■ **WHAT IS NEEDED**
Filter the records below, keeping only lines with the string "This".

** DATA SUPPLIED follows **

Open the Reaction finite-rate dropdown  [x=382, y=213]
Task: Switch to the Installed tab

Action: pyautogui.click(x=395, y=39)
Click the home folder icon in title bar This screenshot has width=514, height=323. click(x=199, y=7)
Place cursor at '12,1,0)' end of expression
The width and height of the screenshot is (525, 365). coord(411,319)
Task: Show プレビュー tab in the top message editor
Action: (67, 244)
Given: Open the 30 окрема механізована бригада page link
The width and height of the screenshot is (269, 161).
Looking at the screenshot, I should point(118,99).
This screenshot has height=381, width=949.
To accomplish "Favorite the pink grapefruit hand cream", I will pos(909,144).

** End of DATA SUPPLIED **

■ **SOLVED PROBLEM**
Click the home folder icon in title bar This screenshot has width=514, height=323. click(x=199, y=7)
This screenshot has height=381, width=949.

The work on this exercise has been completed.